How have your priorities changed in the last five years?
Journal prompt
How have your priorities changed in the last five years?
growth
Five years is long enough that almost no honest person comes through with the same priorities. This prompt asks you to compare then and now — not to judge either, just to notice what's moved. Some shifts will feel earned. Others will feel like quiet losses. Both are worth seeing on the page.

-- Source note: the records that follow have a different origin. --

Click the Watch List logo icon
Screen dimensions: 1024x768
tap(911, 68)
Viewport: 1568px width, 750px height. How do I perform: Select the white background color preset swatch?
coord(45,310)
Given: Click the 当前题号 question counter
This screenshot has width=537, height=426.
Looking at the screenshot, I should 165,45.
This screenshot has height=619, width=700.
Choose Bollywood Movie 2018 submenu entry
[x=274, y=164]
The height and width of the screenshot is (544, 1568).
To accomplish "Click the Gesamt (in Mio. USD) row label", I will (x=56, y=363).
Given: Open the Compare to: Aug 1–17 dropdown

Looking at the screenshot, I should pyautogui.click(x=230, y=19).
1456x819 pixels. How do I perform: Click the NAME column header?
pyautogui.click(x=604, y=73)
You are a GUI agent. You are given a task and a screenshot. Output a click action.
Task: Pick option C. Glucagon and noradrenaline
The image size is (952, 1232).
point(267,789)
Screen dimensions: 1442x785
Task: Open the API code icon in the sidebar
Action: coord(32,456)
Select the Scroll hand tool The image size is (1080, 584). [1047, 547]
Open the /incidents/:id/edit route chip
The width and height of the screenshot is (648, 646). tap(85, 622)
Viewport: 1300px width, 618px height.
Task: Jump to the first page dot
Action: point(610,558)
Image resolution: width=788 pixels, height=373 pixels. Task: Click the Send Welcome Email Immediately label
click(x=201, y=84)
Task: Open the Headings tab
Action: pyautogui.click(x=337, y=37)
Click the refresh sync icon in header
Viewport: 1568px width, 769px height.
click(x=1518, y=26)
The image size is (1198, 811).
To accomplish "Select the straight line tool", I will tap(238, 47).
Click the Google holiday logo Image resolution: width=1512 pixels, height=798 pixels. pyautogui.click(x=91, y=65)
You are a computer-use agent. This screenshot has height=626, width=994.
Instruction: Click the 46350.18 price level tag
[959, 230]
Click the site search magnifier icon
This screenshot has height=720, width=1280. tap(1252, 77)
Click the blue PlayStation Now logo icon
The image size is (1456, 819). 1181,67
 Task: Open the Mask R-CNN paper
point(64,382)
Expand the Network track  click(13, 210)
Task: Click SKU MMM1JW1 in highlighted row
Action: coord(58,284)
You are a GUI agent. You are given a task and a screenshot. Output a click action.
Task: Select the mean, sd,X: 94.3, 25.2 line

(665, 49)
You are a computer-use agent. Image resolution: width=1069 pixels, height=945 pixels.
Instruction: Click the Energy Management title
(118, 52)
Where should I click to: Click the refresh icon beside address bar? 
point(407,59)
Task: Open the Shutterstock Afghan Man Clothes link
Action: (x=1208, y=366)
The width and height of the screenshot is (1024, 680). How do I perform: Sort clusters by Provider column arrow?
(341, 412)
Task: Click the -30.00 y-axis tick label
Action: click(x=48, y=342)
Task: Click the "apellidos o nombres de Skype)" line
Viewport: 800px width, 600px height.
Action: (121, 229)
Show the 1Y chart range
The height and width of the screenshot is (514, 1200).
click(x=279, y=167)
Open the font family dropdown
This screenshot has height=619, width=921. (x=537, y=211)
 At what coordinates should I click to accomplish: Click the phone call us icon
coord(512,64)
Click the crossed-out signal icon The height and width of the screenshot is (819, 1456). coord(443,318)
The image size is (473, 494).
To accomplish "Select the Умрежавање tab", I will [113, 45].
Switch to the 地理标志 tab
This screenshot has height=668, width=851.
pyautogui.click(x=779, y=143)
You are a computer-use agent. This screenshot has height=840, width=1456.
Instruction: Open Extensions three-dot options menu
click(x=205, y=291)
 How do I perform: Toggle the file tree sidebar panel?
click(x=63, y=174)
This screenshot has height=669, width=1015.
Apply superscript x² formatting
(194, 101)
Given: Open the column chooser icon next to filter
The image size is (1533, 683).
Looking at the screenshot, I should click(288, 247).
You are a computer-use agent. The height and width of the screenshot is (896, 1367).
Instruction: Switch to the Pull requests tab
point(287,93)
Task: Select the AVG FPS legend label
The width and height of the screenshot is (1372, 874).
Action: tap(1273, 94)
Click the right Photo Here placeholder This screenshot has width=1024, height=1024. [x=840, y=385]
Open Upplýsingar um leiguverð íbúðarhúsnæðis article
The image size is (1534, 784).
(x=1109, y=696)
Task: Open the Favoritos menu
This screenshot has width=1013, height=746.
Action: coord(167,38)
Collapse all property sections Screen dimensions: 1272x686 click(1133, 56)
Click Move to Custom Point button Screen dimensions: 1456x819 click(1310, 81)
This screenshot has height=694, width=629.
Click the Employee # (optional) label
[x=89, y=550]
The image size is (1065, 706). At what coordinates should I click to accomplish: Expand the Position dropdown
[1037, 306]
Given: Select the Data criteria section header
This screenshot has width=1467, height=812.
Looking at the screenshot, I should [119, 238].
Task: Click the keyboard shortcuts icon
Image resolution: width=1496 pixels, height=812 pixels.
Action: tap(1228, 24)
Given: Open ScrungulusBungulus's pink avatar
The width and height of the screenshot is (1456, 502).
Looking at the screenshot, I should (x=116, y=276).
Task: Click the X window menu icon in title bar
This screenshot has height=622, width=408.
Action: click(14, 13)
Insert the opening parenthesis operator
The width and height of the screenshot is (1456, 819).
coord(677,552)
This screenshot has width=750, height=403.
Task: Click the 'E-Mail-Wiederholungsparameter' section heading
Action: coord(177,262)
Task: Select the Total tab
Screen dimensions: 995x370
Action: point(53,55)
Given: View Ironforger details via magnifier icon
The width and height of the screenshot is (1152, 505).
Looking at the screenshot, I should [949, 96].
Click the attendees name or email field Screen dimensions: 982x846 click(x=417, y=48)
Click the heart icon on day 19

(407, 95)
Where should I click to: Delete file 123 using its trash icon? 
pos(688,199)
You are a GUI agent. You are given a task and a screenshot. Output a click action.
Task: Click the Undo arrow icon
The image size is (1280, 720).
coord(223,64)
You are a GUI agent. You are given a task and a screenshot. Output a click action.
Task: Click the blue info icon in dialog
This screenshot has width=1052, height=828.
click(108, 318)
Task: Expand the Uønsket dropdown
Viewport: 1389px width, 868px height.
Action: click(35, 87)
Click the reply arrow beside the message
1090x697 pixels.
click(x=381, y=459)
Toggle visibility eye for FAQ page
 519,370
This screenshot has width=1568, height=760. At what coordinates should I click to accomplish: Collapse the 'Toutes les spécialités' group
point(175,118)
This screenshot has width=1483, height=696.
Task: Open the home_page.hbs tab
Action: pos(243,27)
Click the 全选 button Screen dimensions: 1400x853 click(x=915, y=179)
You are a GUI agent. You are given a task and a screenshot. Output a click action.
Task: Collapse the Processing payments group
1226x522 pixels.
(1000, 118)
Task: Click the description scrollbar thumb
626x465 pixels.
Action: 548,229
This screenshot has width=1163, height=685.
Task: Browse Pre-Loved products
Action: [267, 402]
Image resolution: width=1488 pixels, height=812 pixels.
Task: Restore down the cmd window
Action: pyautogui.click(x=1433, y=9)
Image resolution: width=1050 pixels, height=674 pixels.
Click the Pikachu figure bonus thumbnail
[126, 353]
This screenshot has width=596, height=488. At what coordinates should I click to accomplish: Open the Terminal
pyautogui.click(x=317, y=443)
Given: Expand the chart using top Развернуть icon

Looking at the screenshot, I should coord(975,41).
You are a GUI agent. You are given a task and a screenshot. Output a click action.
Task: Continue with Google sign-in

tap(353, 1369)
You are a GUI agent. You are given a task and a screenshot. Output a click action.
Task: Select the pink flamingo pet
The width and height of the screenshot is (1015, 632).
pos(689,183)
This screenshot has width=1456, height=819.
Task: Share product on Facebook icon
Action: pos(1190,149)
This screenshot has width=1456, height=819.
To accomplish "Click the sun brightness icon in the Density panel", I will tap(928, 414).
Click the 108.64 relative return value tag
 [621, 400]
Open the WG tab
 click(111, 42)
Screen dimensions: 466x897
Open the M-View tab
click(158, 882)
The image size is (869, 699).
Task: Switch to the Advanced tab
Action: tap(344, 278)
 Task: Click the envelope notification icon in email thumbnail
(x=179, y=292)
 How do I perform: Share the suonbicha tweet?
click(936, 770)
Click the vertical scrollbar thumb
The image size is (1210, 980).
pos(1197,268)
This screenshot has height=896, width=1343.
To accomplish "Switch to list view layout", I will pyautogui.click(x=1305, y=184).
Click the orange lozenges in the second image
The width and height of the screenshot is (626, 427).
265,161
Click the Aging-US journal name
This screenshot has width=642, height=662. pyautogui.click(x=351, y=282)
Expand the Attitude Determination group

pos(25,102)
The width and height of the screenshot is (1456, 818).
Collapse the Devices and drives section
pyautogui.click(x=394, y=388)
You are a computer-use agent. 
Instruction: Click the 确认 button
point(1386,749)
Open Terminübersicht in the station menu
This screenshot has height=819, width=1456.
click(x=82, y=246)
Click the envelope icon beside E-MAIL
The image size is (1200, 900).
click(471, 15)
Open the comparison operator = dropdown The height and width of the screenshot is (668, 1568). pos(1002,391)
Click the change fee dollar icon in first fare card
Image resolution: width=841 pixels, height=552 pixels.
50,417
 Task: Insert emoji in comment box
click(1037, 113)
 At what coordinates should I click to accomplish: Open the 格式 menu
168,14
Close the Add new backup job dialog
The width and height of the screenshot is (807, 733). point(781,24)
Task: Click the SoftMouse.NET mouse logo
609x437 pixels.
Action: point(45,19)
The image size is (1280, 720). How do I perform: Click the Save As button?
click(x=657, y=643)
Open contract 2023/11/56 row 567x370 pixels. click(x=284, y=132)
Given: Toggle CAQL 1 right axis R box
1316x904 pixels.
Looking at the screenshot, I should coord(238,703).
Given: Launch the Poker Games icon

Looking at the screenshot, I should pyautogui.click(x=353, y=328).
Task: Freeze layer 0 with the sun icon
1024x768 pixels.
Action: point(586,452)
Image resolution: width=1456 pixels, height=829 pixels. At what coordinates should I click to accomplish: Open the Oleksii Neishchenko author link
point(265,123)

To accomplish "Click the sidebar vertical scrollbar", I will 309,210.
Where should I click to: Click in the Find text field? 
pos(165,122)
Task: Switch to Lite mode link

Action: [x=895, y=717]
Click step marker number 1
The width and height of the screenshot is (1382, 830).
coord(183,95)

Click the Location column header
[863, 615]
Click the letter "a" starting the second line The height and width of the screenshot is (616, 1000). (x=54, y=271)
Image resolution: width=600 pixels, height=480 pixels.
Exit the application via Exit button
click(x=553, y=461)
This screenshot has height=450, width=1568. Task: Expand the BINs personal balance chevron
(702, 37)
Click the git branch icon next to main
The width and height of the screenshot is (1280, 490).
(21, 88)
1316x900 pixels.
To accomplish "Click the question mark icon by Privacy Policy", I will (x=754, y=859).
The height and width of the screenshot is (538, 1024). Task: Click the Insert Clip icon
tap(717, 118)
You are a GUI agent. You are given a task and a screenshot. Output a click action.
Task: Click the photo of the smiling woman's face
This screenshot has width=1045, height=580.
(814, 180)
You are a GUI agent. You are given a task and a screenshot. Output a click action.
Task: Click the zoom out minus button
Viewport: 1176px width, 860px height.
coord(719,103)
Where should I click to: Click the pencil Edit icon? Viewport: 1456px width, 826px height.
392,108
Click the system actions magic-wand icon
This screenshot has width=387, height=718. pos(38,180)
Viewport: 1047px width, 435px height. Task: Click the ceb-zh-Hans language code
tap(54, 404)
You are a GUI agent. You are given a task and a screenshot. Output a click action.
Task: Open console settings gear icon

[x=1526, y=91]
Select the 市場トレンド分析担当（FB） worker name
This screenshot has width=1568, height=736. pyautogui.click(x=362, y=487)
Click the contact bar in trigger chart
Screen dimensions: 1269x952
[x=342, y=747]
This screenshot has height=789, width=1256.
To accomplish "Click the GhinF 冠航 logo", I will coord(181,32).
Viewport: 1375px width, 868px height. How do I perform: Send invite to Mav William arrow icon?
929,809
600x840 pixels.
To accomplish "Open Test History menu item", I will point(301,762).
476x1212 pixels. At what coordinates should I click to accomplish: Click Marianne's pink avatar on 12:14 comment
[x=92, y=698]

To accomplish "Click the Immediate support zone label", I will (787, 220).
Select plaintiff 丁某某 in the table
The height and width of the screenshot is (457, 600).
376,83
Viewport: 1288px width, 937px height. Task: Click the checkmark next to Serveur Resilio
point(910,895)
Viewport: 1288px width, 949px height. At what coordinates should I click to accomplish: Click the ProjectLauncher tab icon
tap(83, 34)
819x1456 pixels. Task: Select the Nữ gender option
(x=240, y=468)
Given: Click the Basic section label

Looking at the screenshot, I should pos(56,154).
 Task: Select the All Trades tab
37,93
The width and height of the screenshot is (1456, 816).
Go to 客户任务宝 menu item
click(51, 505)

The shifts together tell you who you've been quietly becoming.
Why this helps
Writing how your priorities have shifted gives a sense of motion in a life that often feels static day-to-day. It also catches drift: the priority you'd say you still have, but actually haven't acted on in two years. And it gently surfaces the new priorities you haven't yet given permission to be there fully.
When to use it
Useful at year-end, on a milestone birthday, at job changes, after a long relationship change, or whenever you're choosing where to invest the next chapter. Also good in seasons of comparison — your priorities aren't supposed to match the people around you.
How to answer
Write three priorities from five years ago.
Write three priorities now.
Mark what's moved up, what's moved down, what's gone.
Note the priority you'd say you have but don't actually act on.
Choose one current priority to make slightly more visible this month.
Other ways to ask the same thing
What's at the top of your list now that wasn't five years ago?
What did you used to care about that you've quietly let go?
How is the person you are now investing differently from the person you were?
If you get stuck
It's tempting to write a flattering arc — 'I used to be shallow, now I'm deep'. Resist. Some old priorities were wiser than you give them credit for; some new ones are responses to fatigue rather than growth. Stay honest. The point is accuracy, not narrative.
Example entry
Then: career ascent, being interesting, traveling constantly. Now: meaningful work (not the same as ascent), being well-rested, being close to family. Up: rest, family, time alone. Down: travel, novelty, professional visibility. Gone: 'being interesting' as a project. Priority I claim but don't act on: 'creative writing'. Current priority to make more visible: I'll put 'see family' on the calendar like work — a recurring Sunday lunch with my parents, not 'when I can'.